The court was told how on Sept 27, 2013, with BAL share prices surging to new highs, Goldman decided to be no longer “comfortable” lending to Quah and Hong, whom it had already extended loans of $69.36 million and $73.23 million respectively.

On Oct 2, a day after the Singapore Exchange queried Blumont to the effect if its share price was worth that much, Goldman decided to be “in a position to start selling the BAL shares if the account holders were not able to find alternative financing to repay the loans.”

When Quah and Hong could not meet the repayment given barely three hours of the deadline, Goldman started selling the shares held as collaterals in their accounts.

Doing it for love
There was plenty of human drama too. The associates and brokers who worked together under Soh told of how they got annoyed or angry with another. Gwee, for example, thought Tai was lazy for not bothering to mask trades and for behaving arrogantly by holding his golf club as Gwee confronted him in Tai’s office.

Other witnesses laid bare their feelings for Soh and revealed sweet nothings whispered by him. Former relationship manager Adeline Cheng Jo-Ee, who was in a romantic relationship with Soh, told the court how she regarded him as her “saviour” after the latter stepped in to defuse the wrath of one of her clients, Neo of Blumont.

The two soon got close at a personal level. Cheng told the court how Soh even asked her to look for a property near the LionGold office to buy, where the bulk of the alleged share manipulation activities were carried out. “I was a little bit taken aback because the relationship was young but it was becoming intimate. Then I asked, ‘For what?’ and he said, ‘For us’,” recalled Cheng.

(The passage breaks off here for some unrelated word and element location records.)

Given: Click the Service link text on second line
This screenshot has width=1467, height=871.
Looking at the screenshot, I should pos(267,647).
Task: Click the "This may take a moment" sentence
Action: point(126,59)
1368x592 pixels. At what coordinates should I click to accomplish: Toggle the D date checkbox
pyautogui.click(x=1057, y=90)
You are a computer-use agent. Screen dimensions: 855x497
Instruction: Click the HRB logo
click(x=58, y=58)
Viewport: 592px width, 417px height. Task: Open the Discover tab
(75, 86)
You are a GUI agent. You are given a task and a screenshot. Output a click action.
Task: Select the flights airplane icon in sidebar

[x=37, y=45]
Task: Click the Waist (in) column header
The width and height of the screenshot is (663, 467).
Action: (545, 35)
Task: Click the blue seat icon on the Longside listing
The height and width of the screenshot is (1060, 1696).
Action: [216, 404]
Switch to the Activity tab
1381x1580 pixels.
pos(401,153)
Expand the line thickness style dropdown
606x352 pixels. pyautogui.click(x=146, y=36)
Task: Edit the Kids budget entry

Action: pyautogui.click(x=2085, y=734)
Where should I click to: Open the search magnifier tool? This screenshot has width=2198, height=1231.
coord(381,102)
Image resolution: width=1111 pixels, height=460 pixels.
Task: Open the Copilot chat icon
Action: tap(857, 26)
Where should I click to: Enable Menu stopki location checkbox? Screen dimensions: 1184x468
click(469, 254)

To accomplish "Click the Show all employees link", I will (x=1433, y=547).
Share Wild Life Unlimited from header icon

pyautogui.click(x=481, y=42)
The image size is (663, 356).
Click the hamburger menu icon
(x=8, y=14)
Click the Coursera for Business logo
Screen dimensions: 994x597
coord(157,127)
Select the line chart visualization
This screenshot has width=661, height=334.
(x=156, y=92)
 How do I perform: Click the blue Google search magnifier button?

As the prices of the three penny stocks, which had already gained significantly, came under selling pressure, Soh urged Cheng to buy more instead. When the crash happened, Cheng and her father suffered losses of some $10 million. “It dawned on me how foolish I was and it became very painful. The person I love and trust had asked me to catch a falling knife,” said Cheng, who also told the court she had a tense relationship with Quah, who was romantically involved with Soh too. The love-triangle narrative was confirmed by other witnesses like Chen of LionGold and Cheng’s assistant, Tan Ai Bee.

Wash trades, overvalued shares
To back up the witnesses’ testimonies and to build its case, the investigators and prosecutors have combed through extensive documentary evidence comprising over 2 million emails, half a million trade orders, and thousands of telephone records and financial statements.

The court was shown a whole series of mobile messages and call transcripts, and even a spreadsheet that contained more than 1,000 entries on the funds coming in and paid out to the various trading accounts. This spreadsheet, maintained by IPCO’s Goh, described as the “treasurer” of the alleged share manipulation operations, was shown multiple times to different witnesses.

The court has also heard from CAD investigating officer Sheryl Tan and GovTech analyst Esther Gao as well as two expert witnesses. One of them Michael Aitken, who created the SMART trading surveillance system used by the Singapore Exchange, told the court how there was a prevalence of so-called “wash trades” were seen in the BAL stocks in the months leading up to the crash. With a firm hold over numerous trading accounts trading those shares, a false market has thus been created.

The other expert witness, John MH Ellison, estimated that on Oct 1, 2013, the market price of Blumont was trading at as much as 3,112% of his fair value estimates. For Asiasons Capital, it was 1,514% and for LionGold, 464%.